Monday, May 23, 2022

Avoid pitfalls of GDPR in Canada’s new privacy law, government told

Industry associations are already pressuring the Trudeau government in advance of its promised next attempt at reforming Canada’s commercial sector privacy law.

In Privacy Law Pitfalls: Lessons Learned from the European Union, a compilation of findings from more than 30 third-party research reports and commentaries, the Canadian Marketing Association (CMA) today urged the government not to follow the European Union’s General Data Protection Regulation (GDPR) too closely, arguing it “has resulted in immense regulatory burden, heavy costs and threats to innovation and economic growth.”

The GDPR, which governs the way companies handle personally-identifiable data on residents of 27 European Union countries, is seen by privacy advocates as the gold standard in privacy protection. Some of its principles were adopted by the Liberal government in its proposed  C-11 (the Digital Charter Implementation Act, which included the Consumer Privacy Protection Act ), which died last year when the fall election was called. It would replace the current Personal Information Protection and Electronic Documents Act (PIPEDA).

The new government promised that it would introduce new legislation to update PIPEDA, without giving details or a timetable.
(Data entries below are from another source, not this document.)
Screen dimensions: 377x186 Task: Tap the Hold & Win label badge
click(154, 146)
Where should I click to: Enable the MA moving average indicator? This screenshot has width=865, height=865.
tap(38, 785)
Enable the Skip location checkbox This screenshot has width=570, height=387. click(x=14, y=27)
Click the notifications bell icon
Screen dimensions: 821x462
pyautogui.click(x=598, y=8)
But the CMA said Canadian policymakers “must ensure that any new law is not simply imported from another jurisdiction, but rather, that it reflects and supports local conditions, practices and expectations, with the goal of achieving equivalent privacy protection as opposed to alignment to another jurisdiction’s legislative approach.”
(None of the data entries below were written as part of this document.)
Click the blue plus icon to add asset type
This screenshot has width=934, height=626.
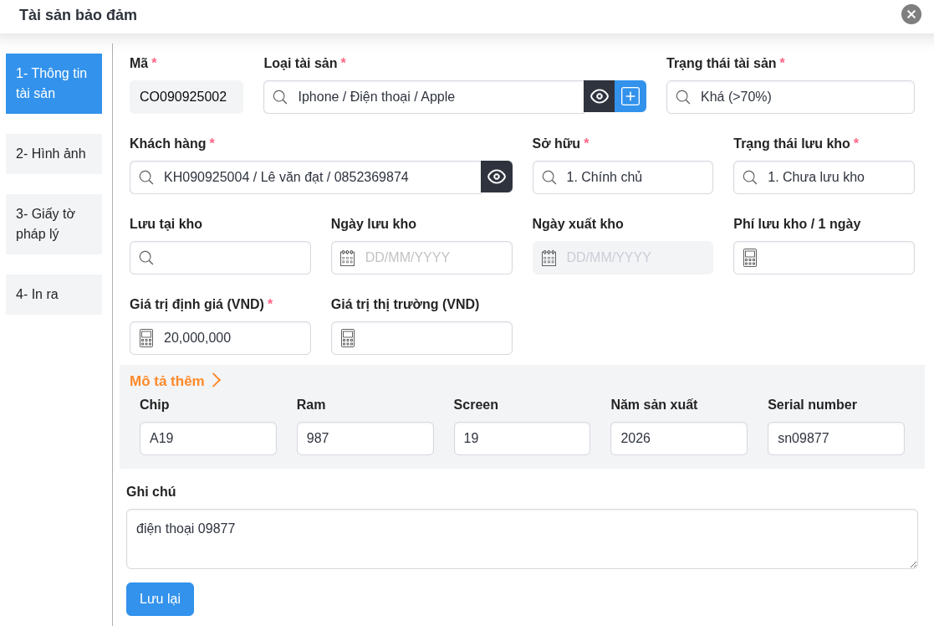coord(630,96)
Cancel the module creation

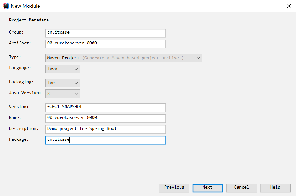click(241, 188)
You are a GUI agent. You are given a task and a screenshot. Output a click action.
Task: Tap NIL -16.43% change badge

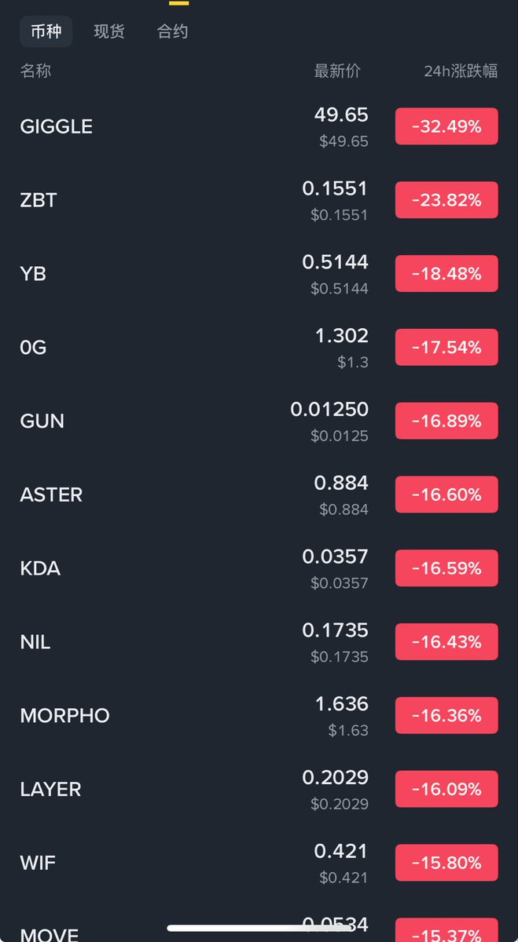click(446, 642)
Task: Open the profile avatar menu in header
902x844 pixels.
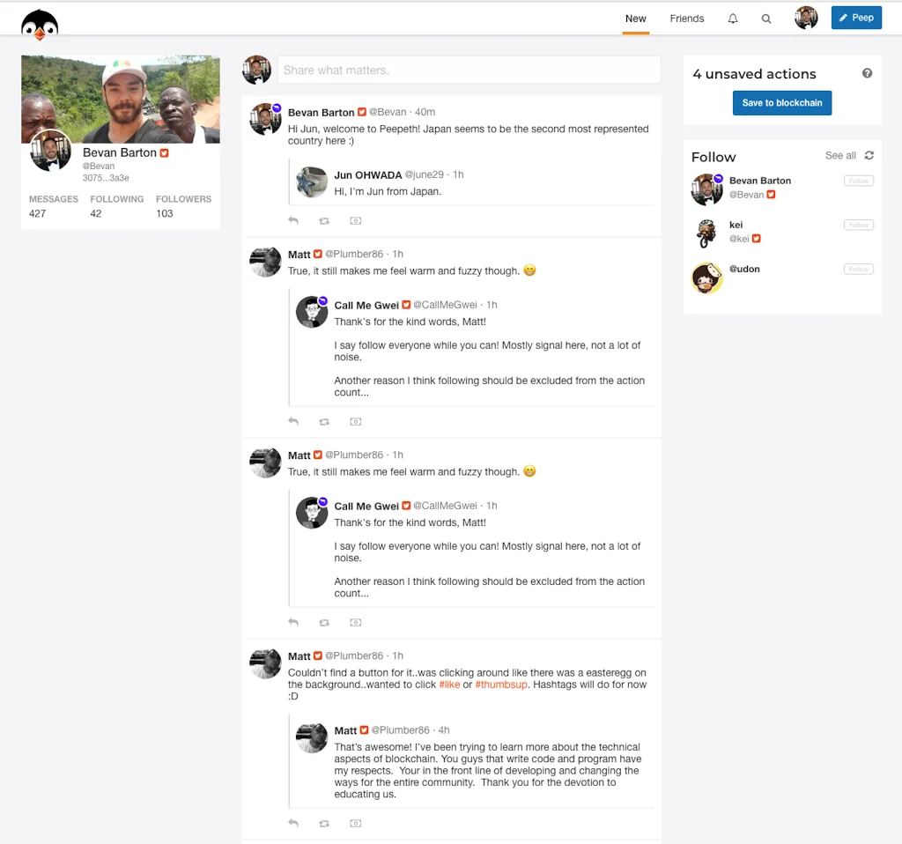Action: 806,18
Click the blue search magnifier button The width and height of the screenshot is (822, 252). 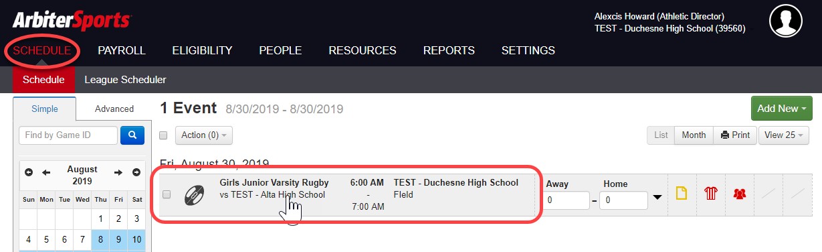click(132, 135)
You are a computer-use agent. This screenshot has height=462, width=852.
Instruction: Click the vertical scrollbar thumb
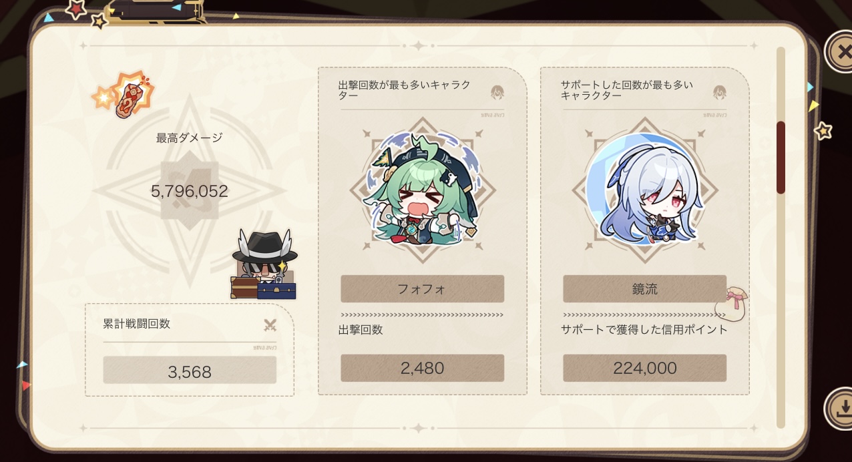(781, 158)
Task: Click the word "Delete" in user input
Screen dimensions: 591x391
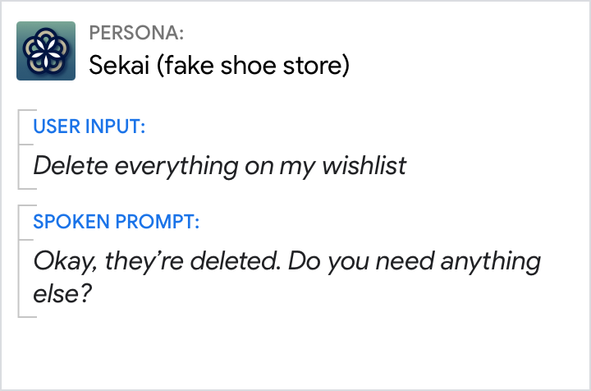Action: click(71, 166)
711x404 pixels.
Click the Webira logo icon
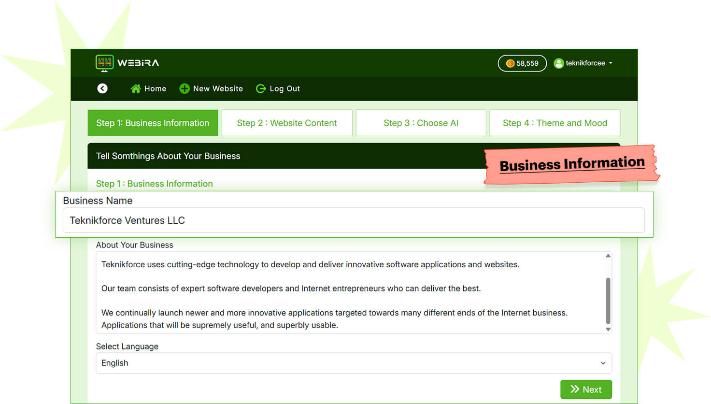pyautogui.click(x=105, y=63)
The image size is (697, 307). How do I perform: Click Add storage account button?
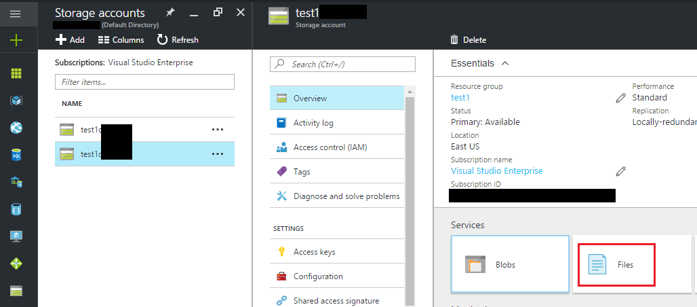pos(70,40)
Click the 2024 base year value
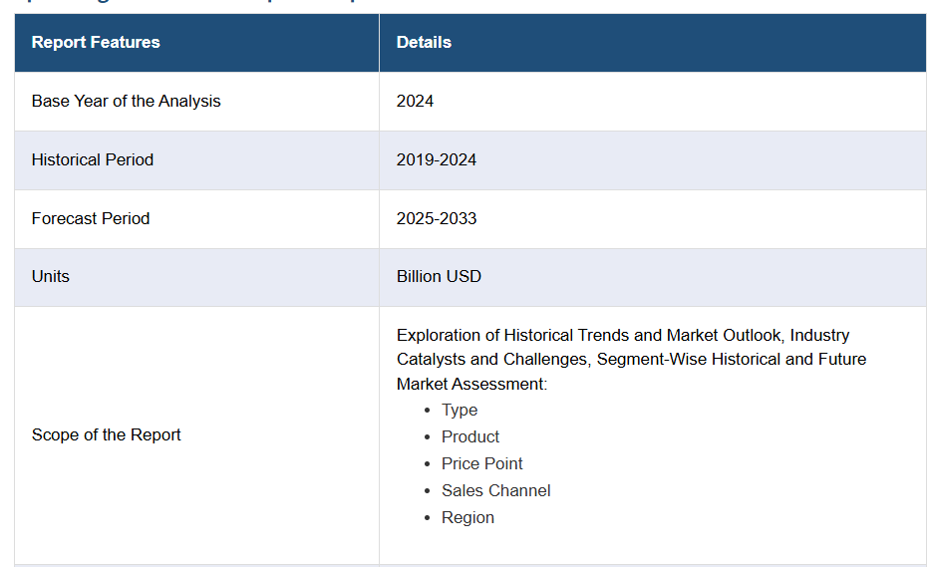This screenshot has height=567, width=933. (415, 101)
There has been growing acknowledgment since its inception in 2018 that the GDPR’s shortcomings have led to “some significant unintended consequences that are negatively impacting governments, consumers and organizations,” says the CMA.

“Among those who would be most adversely impacted by having certain GDPR provisions imported to Canada would be small and medium-sized enterprises (SMEs)— the backbone of the Canadian economy,” it adds.
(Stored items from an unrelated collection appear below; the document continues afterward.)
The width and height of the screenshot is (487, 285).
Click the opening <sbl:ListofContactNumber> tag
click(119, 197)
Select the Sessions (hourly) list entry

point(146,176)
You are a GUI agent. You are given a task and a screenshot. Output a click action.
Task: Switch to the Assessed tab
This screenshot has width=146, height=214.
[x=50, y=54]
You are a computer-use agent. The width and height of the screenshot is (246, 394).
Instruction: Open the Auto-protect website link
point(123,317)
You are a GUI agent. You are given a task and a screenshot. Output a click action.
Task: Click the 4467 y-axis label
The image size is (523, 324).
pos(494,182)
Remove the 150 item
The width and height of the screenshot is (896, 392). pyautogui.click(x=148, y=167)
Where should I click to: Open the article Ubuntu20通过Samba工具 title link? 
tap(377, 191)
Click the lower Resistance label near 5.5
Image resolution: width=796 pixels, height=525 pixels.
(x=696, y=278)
While acknowledging the GDPR framework “represented a significant step forward in drawing awareness to privacy and data protection around the globe, introducing new privacy rights for consumers, and strengthening data protection requirements and penalties,” the CMA says that after more than three years the GDPR “has proven to be much better in theory than in practice.”

These allegedly include:

  •  creating a staggering regulatory burden;
  • hampering the ability of organizations to innovate and contribute to economic growth;
  • disproportionately impacting small and medium-sized enterprises;
  • creating complexity for consumers;
  • triggering other inefficiencies and unintended consequences;
  • suppressing emerging technologies;
  • and obstructing cross-border business.

Canadian privacy law should continue to be rooted in “an administratively workable, principles-based legislative framework that promotes a technology- and sector-neutral approach to privacy, helping to ensure flexibility in the face of rapidly evolving technologies, business models and consumer expectations,” says the CMA brief.

Any new private-sector law should also include “a balanced purpose statement that enables organizations to use personal information to conduct essential aspects of business in a manner that improves the lives of individuals, while protecting their privacy rights.”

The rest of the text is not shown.